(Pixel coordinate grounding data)
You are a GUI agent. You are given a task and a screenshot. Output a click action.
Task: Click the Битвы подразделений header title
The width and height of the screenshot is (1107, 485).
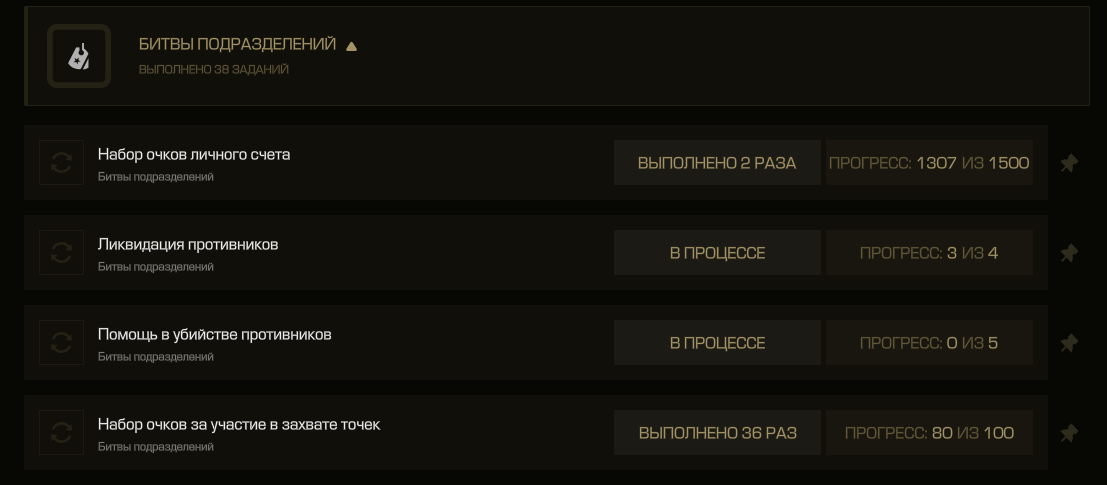tap(237, 44)
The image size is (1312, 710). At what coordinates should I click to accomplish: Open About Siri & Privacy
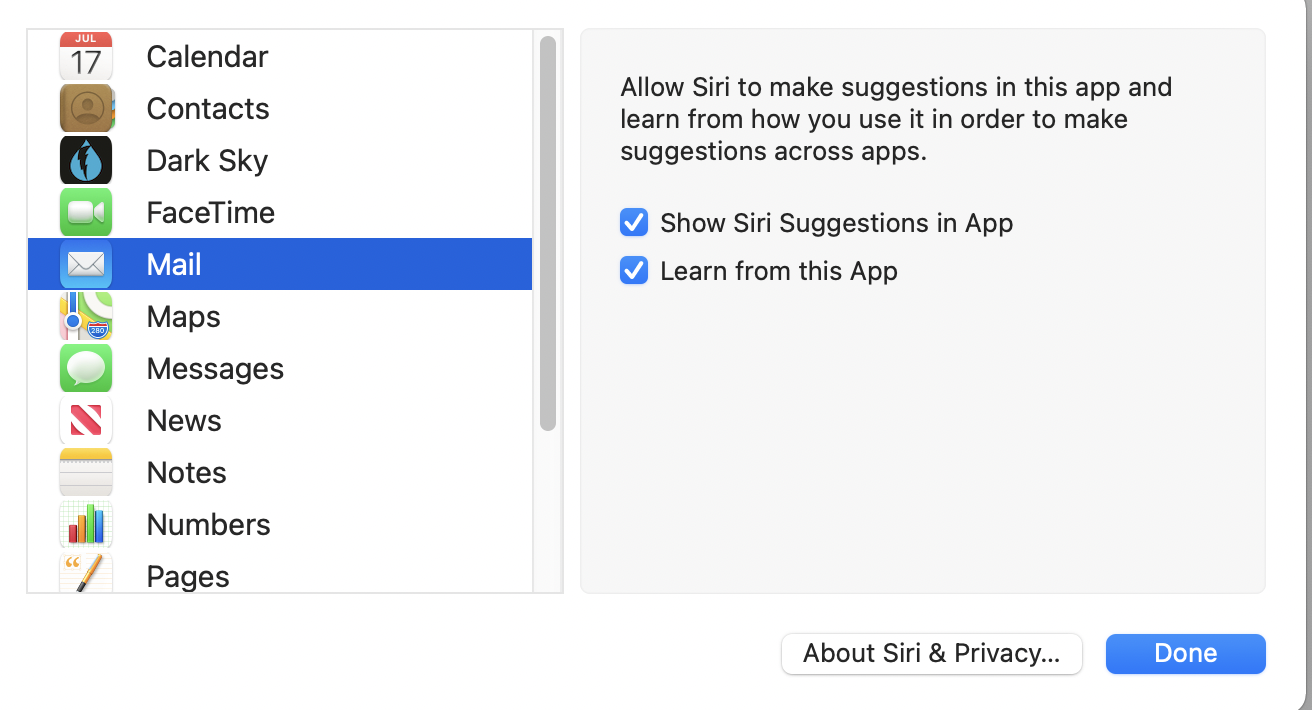coord(932,654)
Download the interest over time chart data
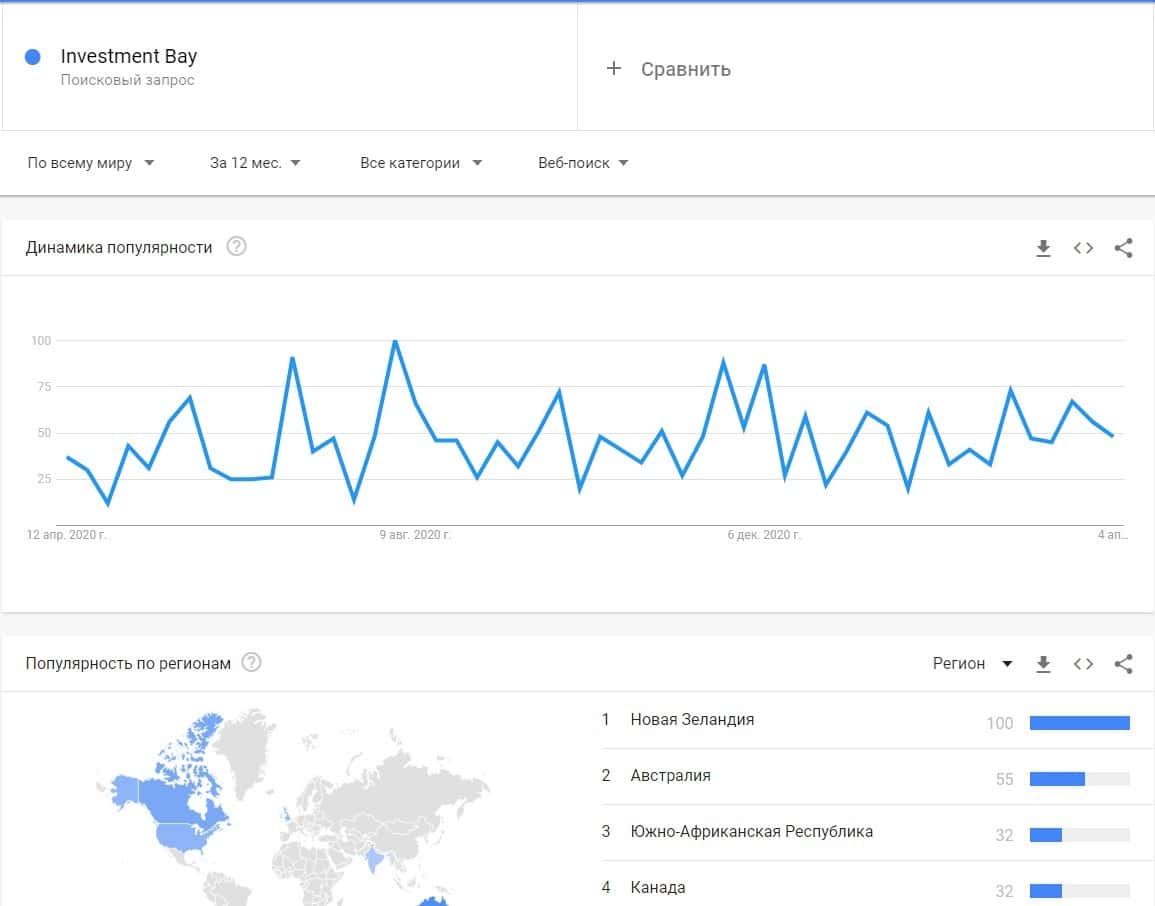This screenshot has width=1155, height=906. 1043,248
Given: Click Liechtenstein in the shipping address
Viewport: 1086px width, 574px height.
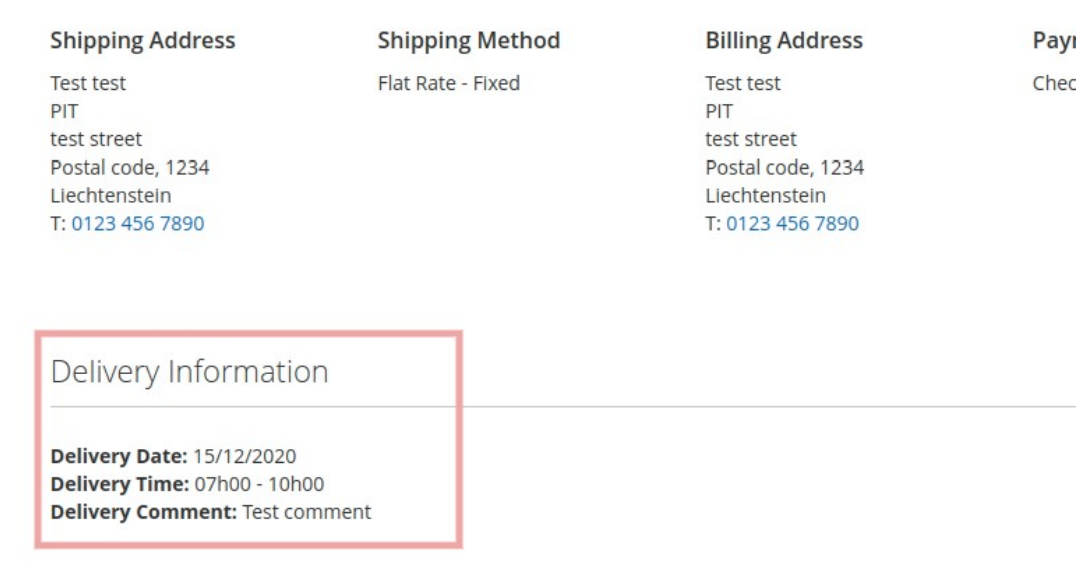Looking at the screenshot, I should [x=110, y=196].
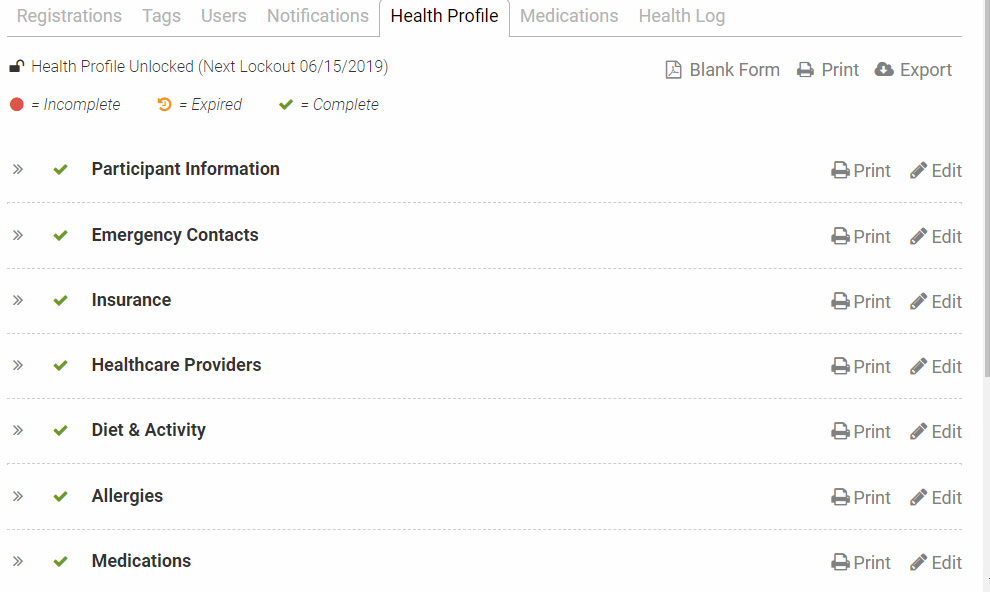Click the printer icon for Participant Information

pyautogui.click(x=840, y=171)
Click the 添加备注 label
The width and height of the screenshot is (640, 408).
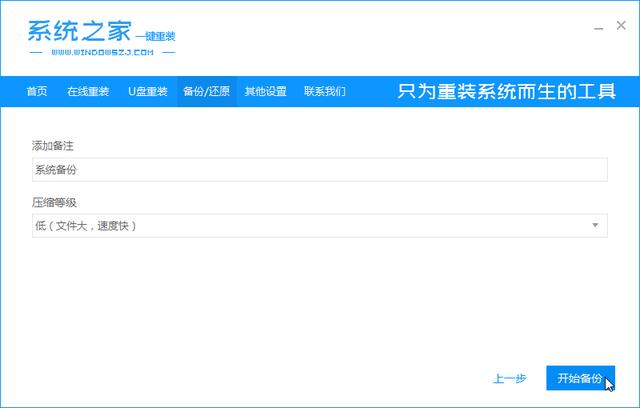coord(52,146)
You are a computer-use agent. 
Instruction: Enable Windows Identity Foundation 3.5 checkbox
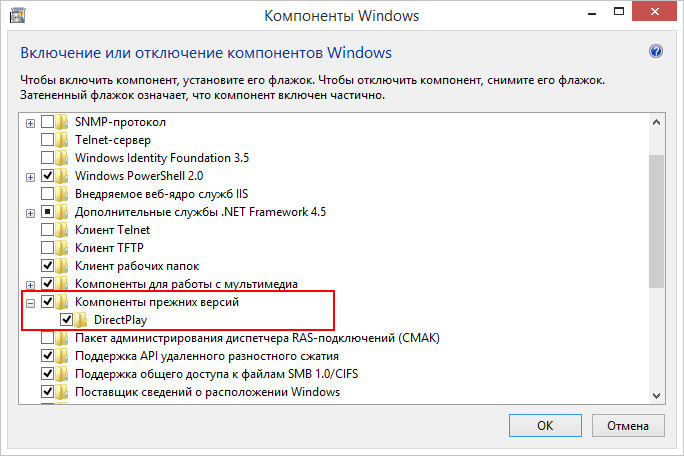coord(47,158)
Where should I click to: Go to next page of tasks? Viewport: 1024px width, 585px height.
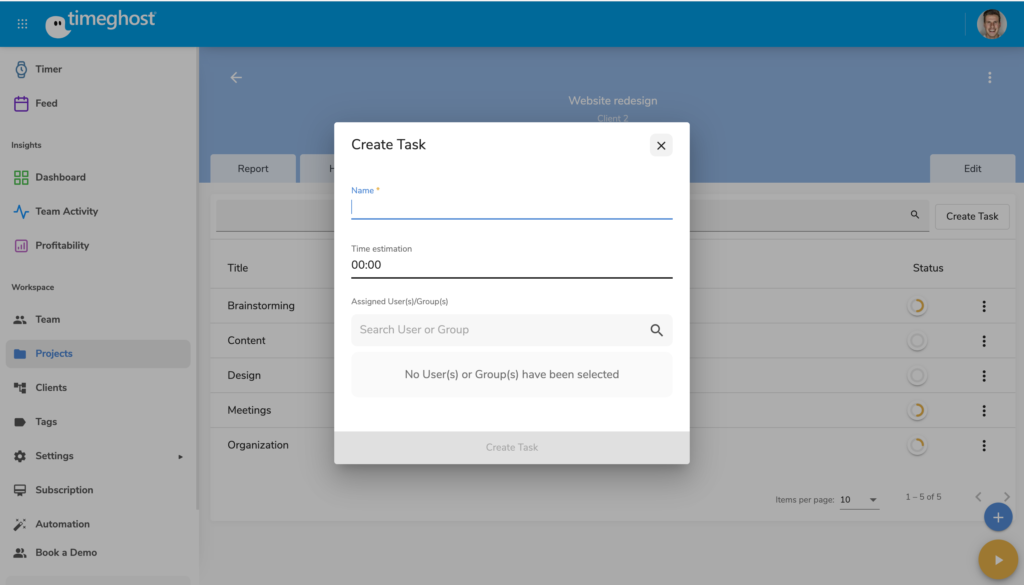1006,497
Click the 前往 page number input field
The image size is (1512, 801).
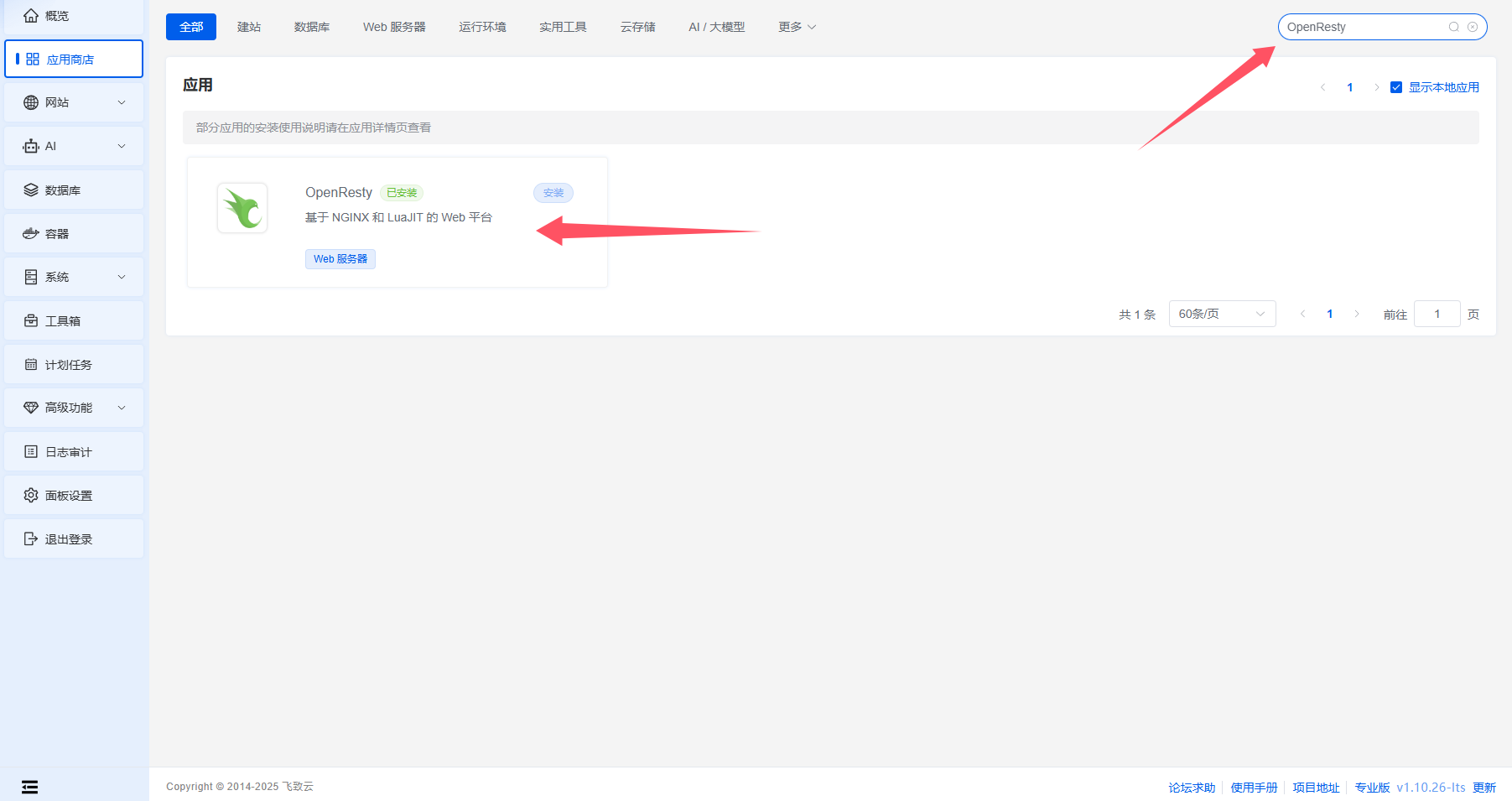point(1437,314)
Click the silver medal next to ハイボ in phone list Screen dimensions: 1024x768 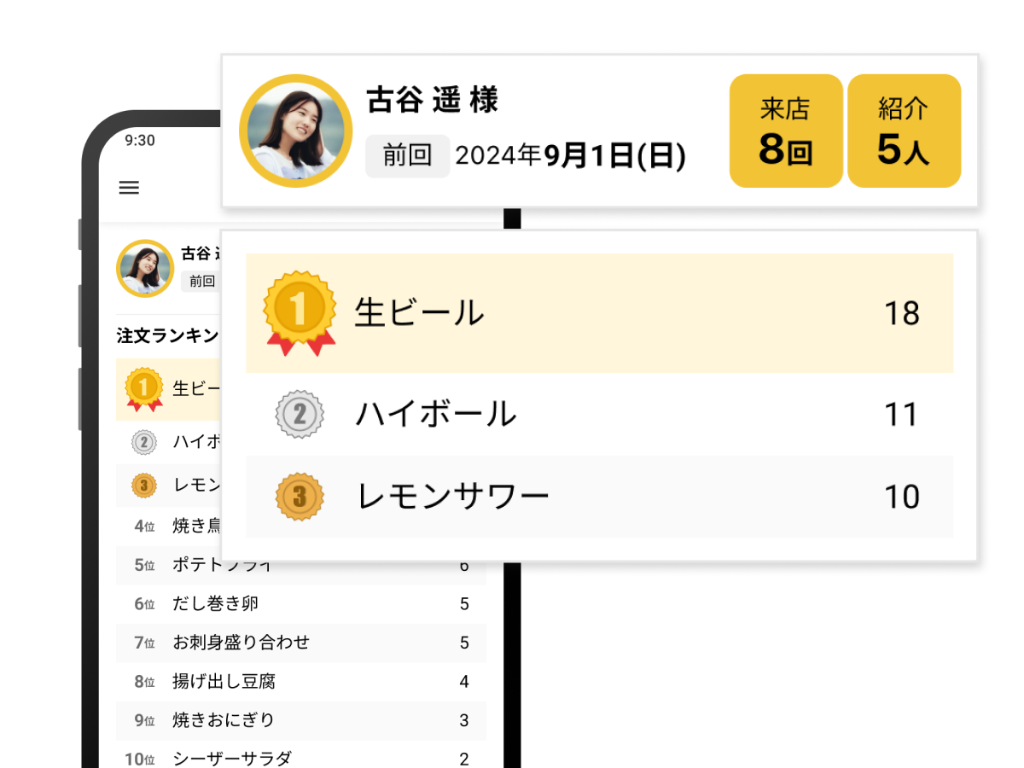click(x=143, y=441)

## What to work on
Check each line of the records for "agent" and copy the ones that contain it.

## Result below
You are a GUI agent. You are given a task and a screenshot. Output a click action.
You are a computer-use agent. 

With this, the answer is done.